Climate; World Heading Towards Wrong Direction

In today's world, we find ourselves in the midst of a global crisis convergence, where a multitude of threats intersect and challenge our collective resilience. From the pressing issues of climate change and economic inequality to the divisive specter of political polarization, these challenges seem insurmountable. However, history shows that societies have faced and sometimes overcome such threats before. Today, we have a unique advantage: knowledge. This knowledge is not just a rehash of past events but is obtained through new methods and data.

“Climate science is clear: we are heading in the wrong direction”, declares a major, multi-agency UN climate science report released on Tuesday, which highlights the huge gap between aspirations and reality. The report, United in Science, said that increasing fossil fuel emissions and rising greenhouse gases, now at a record high, risk thwarting plans to reduce global temperatures and avoid climate catastrophe.

The multi-agency report coordinated by the World Meteorological Organization warns that the physical and socio-economic impacts of climate change will be increasingly devastating without much more ambitious action.


It shows that greenhouse gas concentrations continue to rise to record highs. Fossil fuel emission rates are now above pre-pandemic levels after a temporary drop due to lock downs. In order to achieve the goal of the Paris Agreement, namely keeping global temperature rises to 1.5 degrees Celsius above pre-industrial levels, greenhouse gas emission reduction pledges need to be seven times higher, says the report.


Noting that as global warming increases, “tipping points” in the climate system cannot be ruled out, the reportstated that the past seven years were the warmest on record. “There is a 48% chance that, during at least one year in the next 5 years, the annual mean temperature will temporarily be 1.5°C higher than 1850-1900 average,” the report said.

The authors point to the recent devastating floods in Pakistan, which saw up to a third of the country underwater, as an example of the extreme weather events in different parts of the world this year. They also talk about prolonged and severe droughts in China, the Horn of Africa and the United States, wildfires, and major storms.

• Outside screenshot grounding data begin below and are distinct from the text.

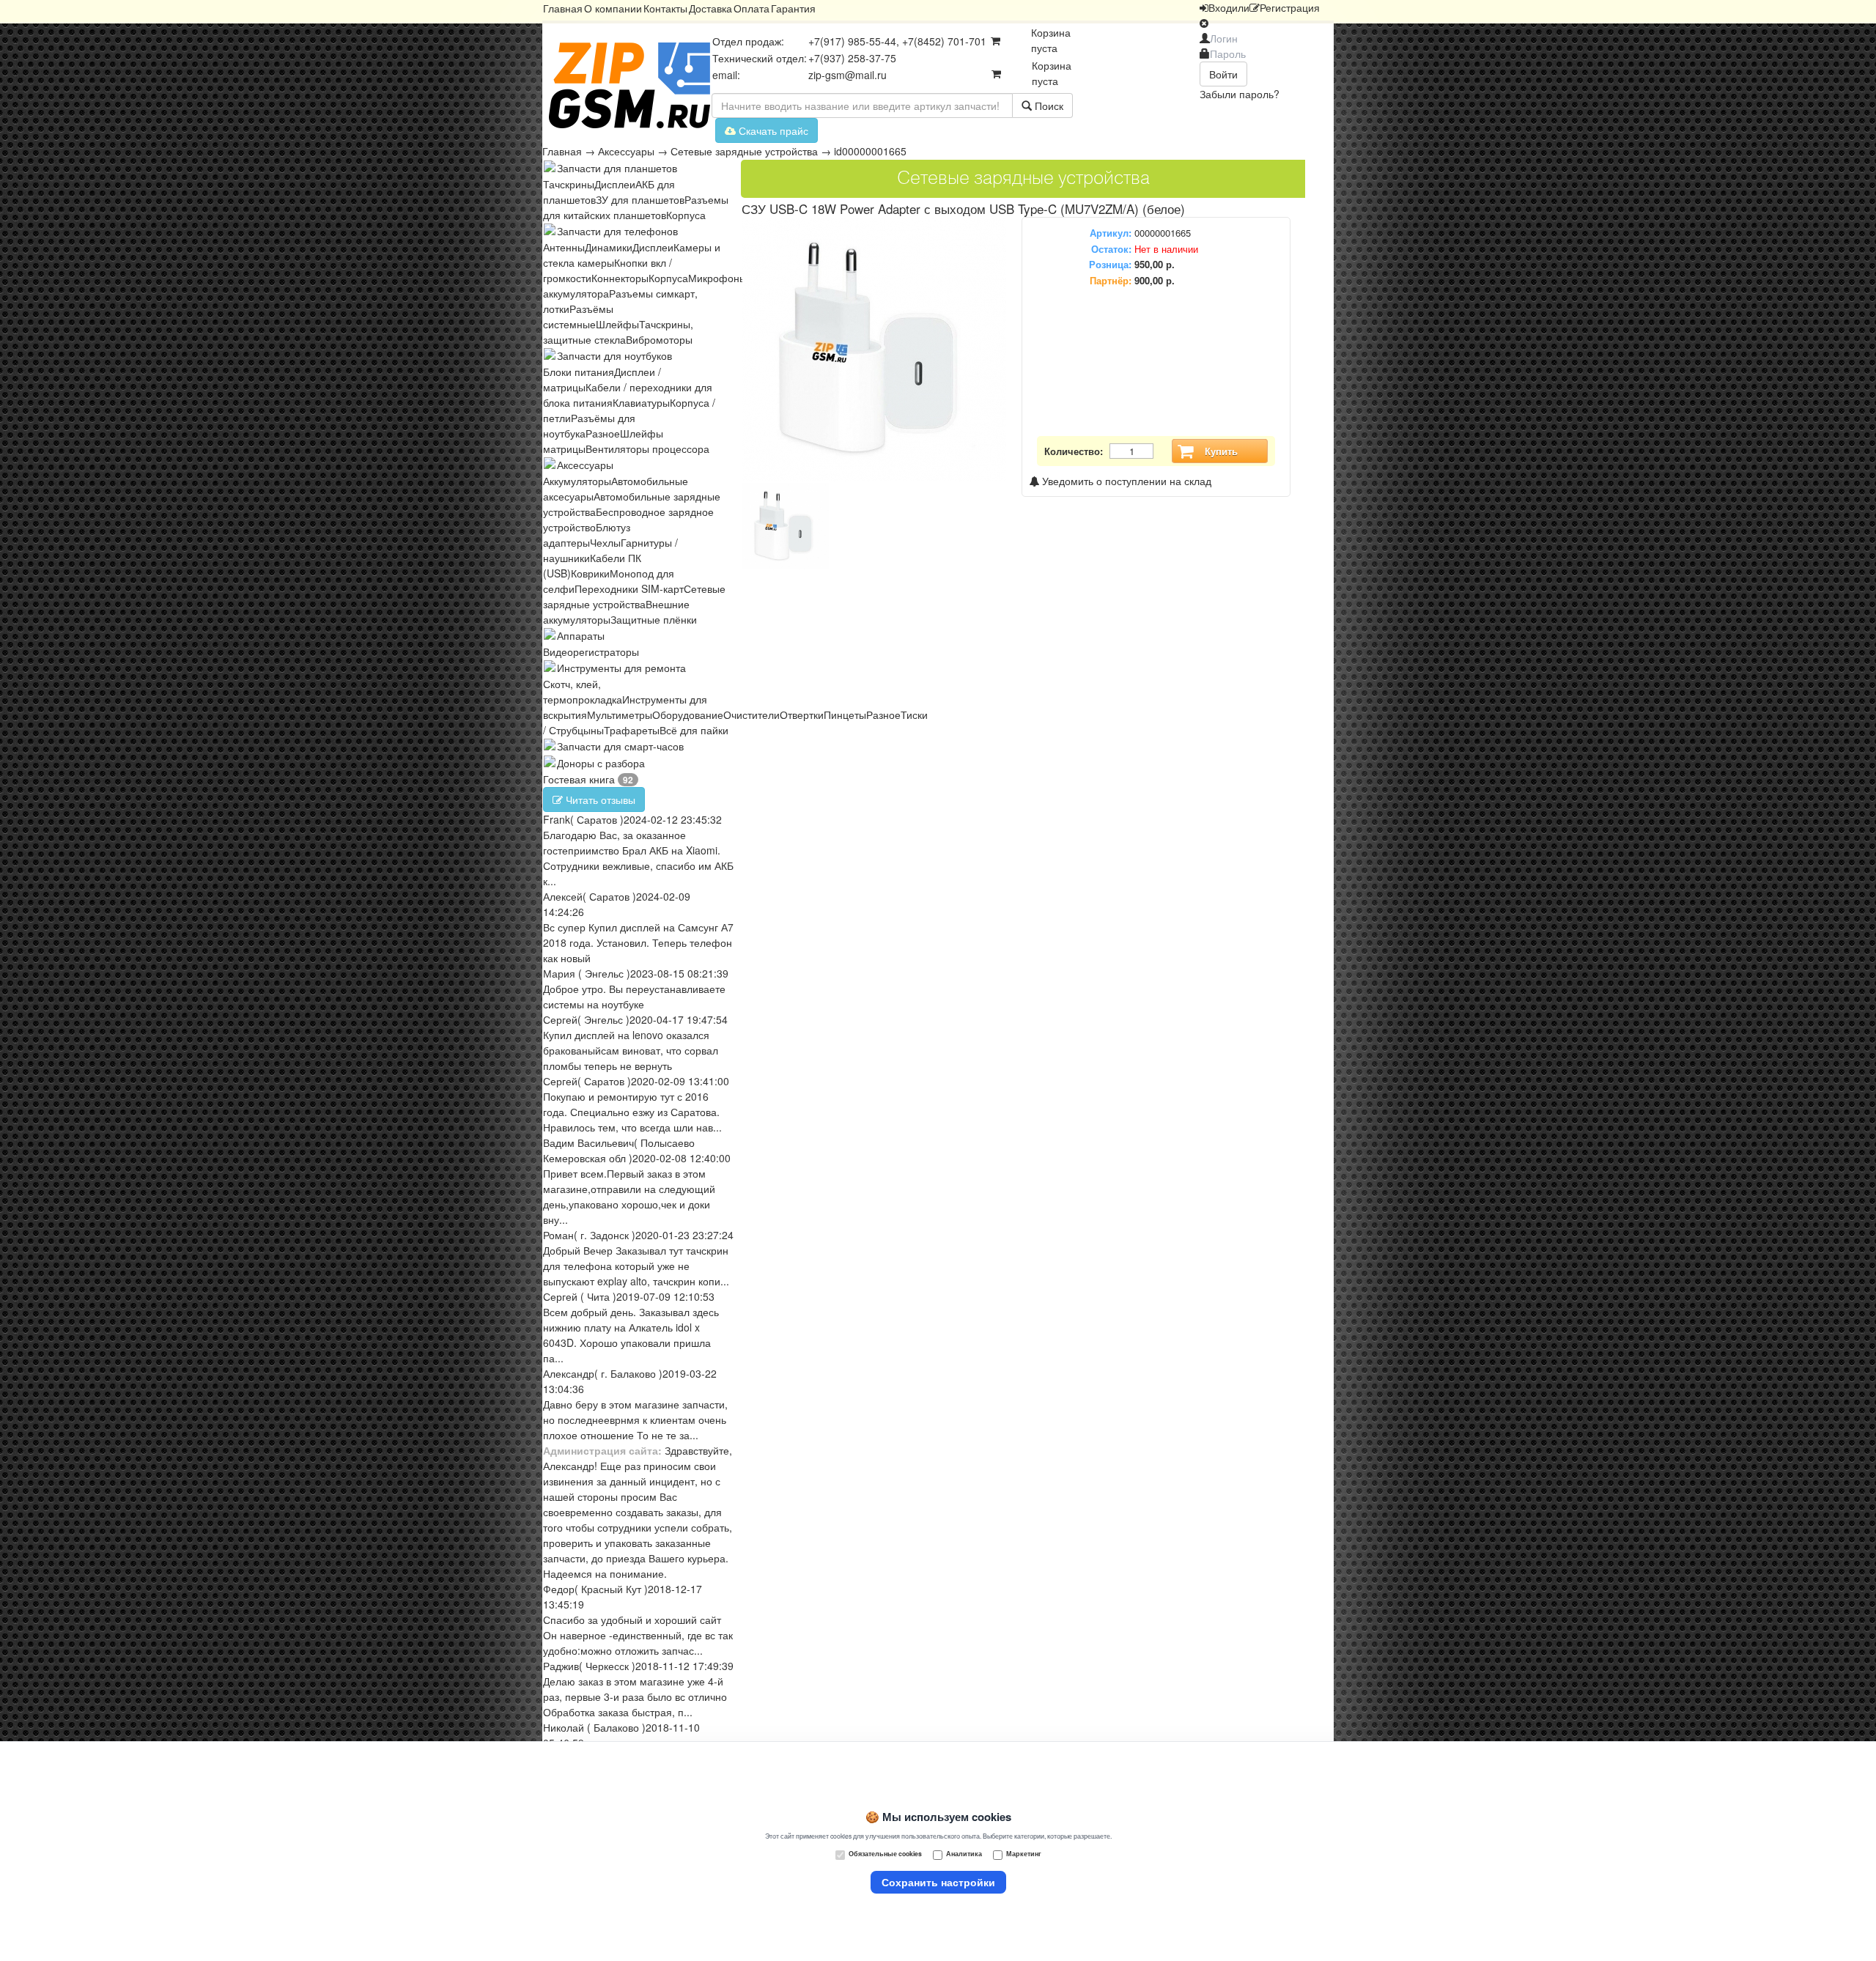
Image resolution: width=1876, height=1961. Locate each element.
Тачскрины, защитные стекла (618, 332)
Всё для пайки (694, 730)
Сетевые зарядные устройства (744, 151)
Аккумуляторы (577, 480)
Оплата (751, 8)
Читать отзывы (599, 799)
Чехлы (605, 542)
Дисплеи (614, 184)
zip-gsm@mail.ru (847, 74)
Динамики (608, 247)
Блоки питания (578, 371)
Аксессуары (626, 151)
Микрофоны (717, 277)
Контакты (665, 8)
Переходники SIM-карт (629, 588)
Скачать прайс (772, 130)
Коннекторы (620, 277)
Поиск (1047, 105)
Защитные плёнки (653, 619)
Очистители (751, 714)
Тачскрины (568, 184)
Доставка (710, 8)
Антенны (564, 247)
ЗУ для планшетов (640, 199)
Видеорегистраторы (591, 651)
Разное (603, 433)
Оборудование (687, 714)
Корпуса (686, 214)
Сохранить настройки (938, 1882)
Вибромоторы (659, 339)
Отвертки (802, 714)
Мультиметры (619, 714)
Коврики (590, 573)
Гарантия (793, 8)
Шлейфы (617, 324)
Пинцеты (845, 714)
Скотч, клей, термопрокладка (582, 691)
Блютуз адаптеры (586, 535)
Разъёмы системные (578, 316)
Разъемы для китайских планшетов (635, 207)
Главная (563, 8)
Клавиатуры (641, 402)
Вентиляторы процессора (647, 448)
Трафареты (632, 730)
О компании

“Climate science is increasingly able to show that many of the extreme weather events that we are experiencing have become more likely and more intense due to human-induced climate change,” said WMO Secretary-General Petteri Taalas.

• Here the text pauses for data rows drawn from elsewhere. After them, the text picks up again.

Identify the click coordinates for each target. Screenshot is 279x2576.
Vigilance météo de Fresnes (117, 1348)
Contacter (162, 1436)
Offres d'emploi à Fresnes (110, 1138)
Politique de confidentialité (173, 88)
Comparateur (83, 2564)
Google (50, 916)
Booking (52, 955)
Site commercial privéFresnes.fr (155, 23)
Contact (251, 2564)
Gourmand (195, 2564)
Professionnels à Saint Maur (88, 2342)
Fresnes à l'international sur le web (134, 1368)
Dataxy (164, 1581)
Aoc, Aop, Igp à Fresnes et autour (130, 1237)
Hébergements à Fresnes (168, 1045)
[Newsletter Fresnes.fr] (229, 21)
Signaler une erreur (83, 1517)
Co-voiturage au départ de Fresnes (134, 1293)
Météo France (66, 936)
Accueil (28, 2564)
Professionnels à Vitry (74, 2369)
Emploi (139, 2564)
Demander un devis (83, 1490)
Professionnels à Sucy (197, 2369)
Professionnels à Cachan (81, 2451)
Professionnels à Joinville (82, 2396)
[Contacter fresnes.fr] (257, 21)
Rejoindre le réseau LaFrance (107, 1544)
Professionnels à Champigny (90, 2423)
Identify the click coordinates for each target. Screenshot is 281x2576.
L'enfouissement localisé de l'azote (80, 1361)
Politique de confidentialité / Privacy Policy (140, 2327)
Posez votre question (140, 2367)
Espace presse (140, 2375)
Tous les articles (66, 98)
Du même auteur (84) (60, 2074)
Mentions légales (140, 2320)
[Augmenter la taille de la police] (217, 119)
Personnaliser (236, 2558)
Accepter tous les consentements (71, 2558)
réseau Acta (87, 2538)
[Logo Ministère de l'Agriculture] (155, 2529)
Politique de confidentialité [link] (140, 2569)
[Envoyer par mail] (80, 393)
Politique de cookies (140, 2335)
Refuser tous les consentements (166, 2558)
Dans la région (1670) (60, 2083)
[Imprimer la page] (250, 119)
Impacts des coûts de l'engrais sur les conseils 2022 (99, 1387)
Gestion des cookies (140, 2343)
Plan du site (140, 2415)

“We have seen this repeatedly this year, with tragic effect. It is more important than ever that we scale up action on early warning systems to build resilience to current and future climate risks in vulnerable communities,” he said.


Responding to the United in Science report, Secretary-General António Guterres, said “Floods, droughts, heat waves, extreme storms and wildfires are going from bad to worse, breaking records with alarming frequency. Heat waves in Europe. Colossal floods in Pakistan. Prolonged and severe droughts in China, the Horn of Africa and the United States. There is nothing natural about the new scale of these disasters. They are the price of humanity’s fossil fuel addiction.”

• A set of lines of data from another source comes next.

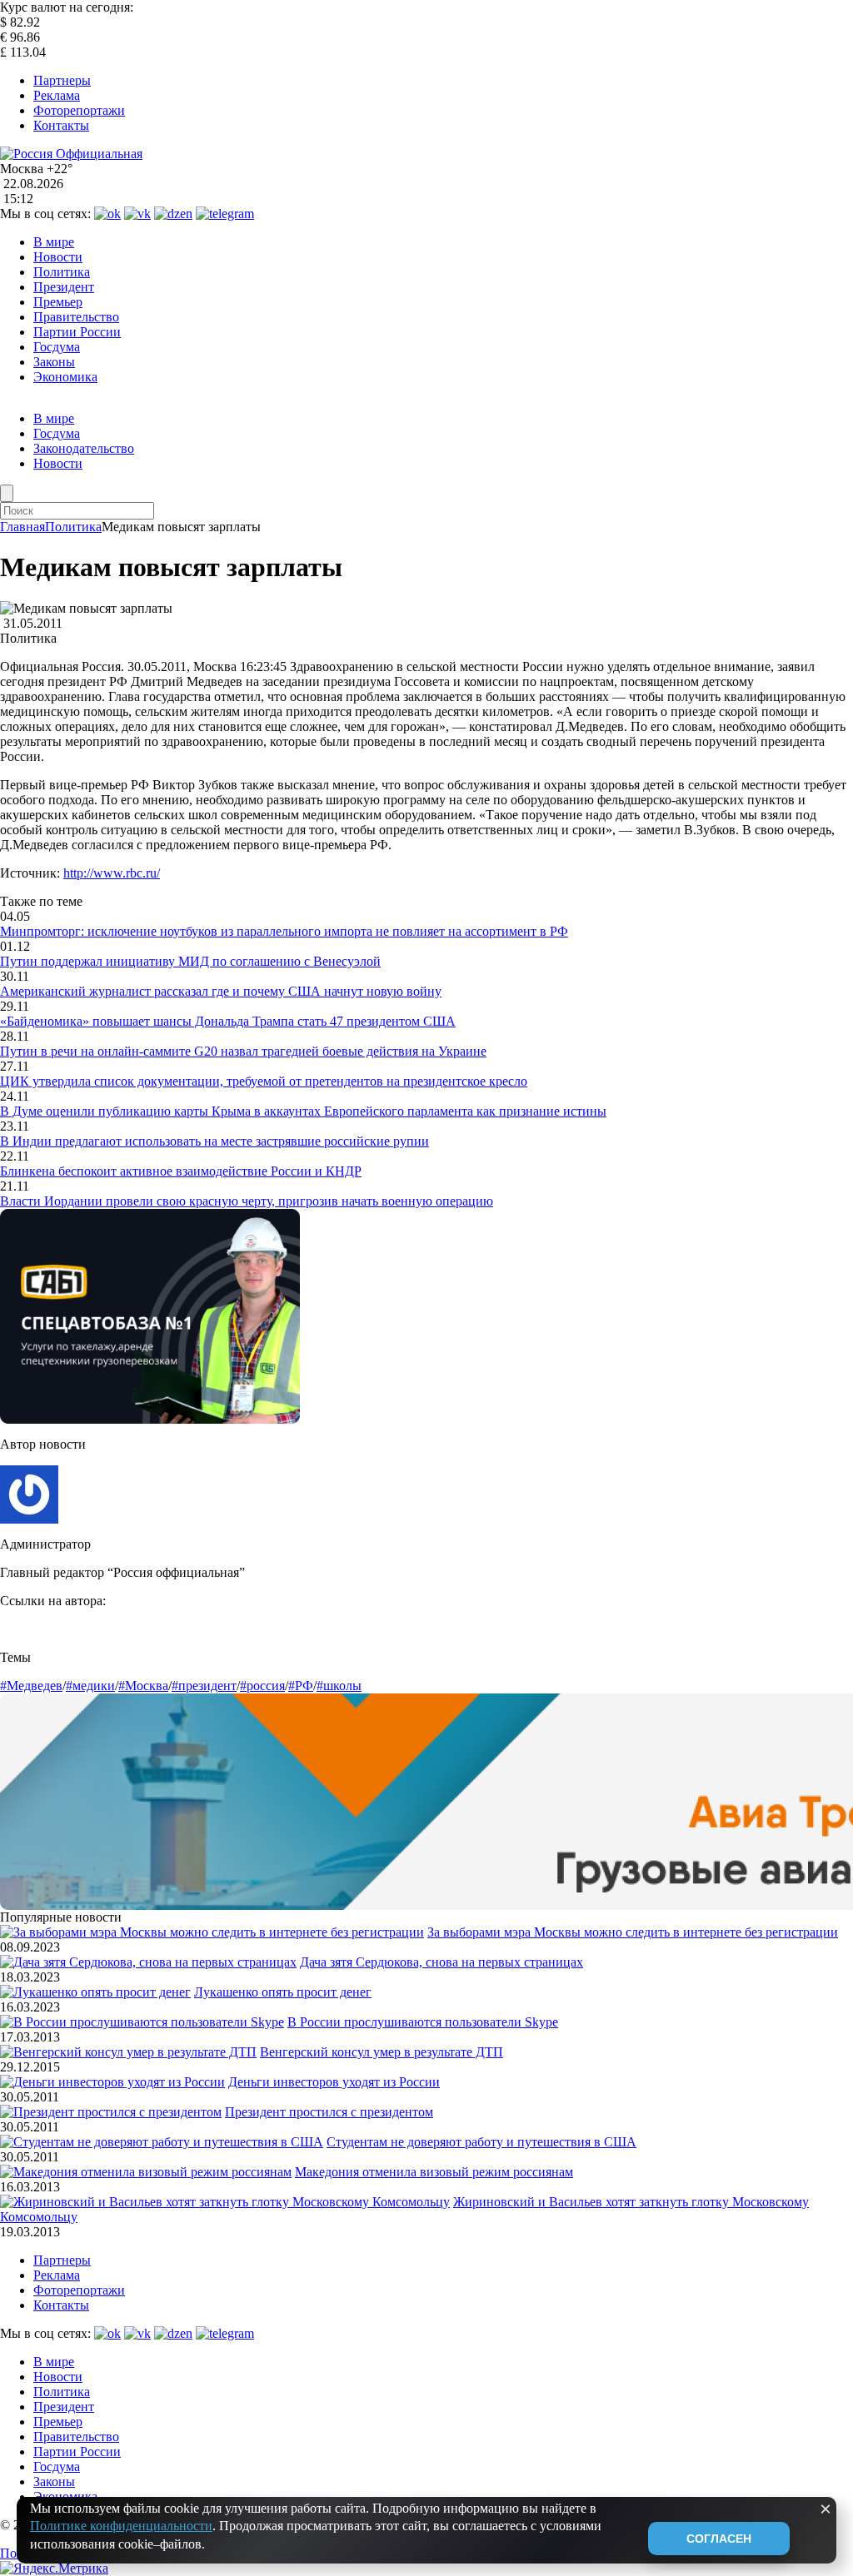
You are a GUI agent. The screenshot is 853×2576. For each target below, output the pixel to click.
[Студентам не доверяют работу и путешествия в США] (161, 2142)
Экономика (65, 377)
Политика (61, 272)
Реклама (56, 95)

“This year’s United in Science report shows climate impacts heading into uncharted territory of destruction. Yet each year we double-down on this fossil fuel addiction, even as the symptoms get rapidly worse,” he said.

United in Science provides an overview of the most recent science related to climate change, its impacts and responses. The science is clear – urgent action is needed to mitigate emissions and adapt to the changing climate, says the report. It includes input from WMO (and its Global Atmosphere Watch and World Weather Research Programmes); the UN Environment Programme, the UN Office for Disaster Risk Reduction, the World Climate Research Programme, Global Carbon Project; UK Met Office, and the Urban Climate Change Research Network. It includes relevant headline statements from the Intergovernmental Panel on Climate Change’s Sixth Assessment Report.


• Atmospheric greenhouse gas (GHG) concentrations continue to rise and fossil fuel emissions are now above pre-pandemic levels after a temporary drop due to lockdowns associated with the COVID-19 pandemic in 2020 and 2021

• Recent years saw record high temperatures and ocean heat. Looking forward, there is a 48% chance that, during at least one year in the next five years, annual mean temperature will temporarily be 1.5 °C higher than in 1850-1900

• Mitigation pledges are insufficient to achieve the Paris Agreement. Enhanced action is needed to prevent the continued warming that is increasing the likelihood of irreversible changes in the climate system, known as tipping points

• Billions of people around the world are exposed to climate change impacts. Cities – responsible for up to 70% of human-caused emissions – will face increasing socioeconomic impacts and the world’s most vulnerable populations will suffer most, as seen in recent extreme weather events

• Adaptation is crucial to lower the risks to climate impacts. Early warning systems can save lives, reduce losses and damages, contribute to disaster risk reduction and support climate change adaptation.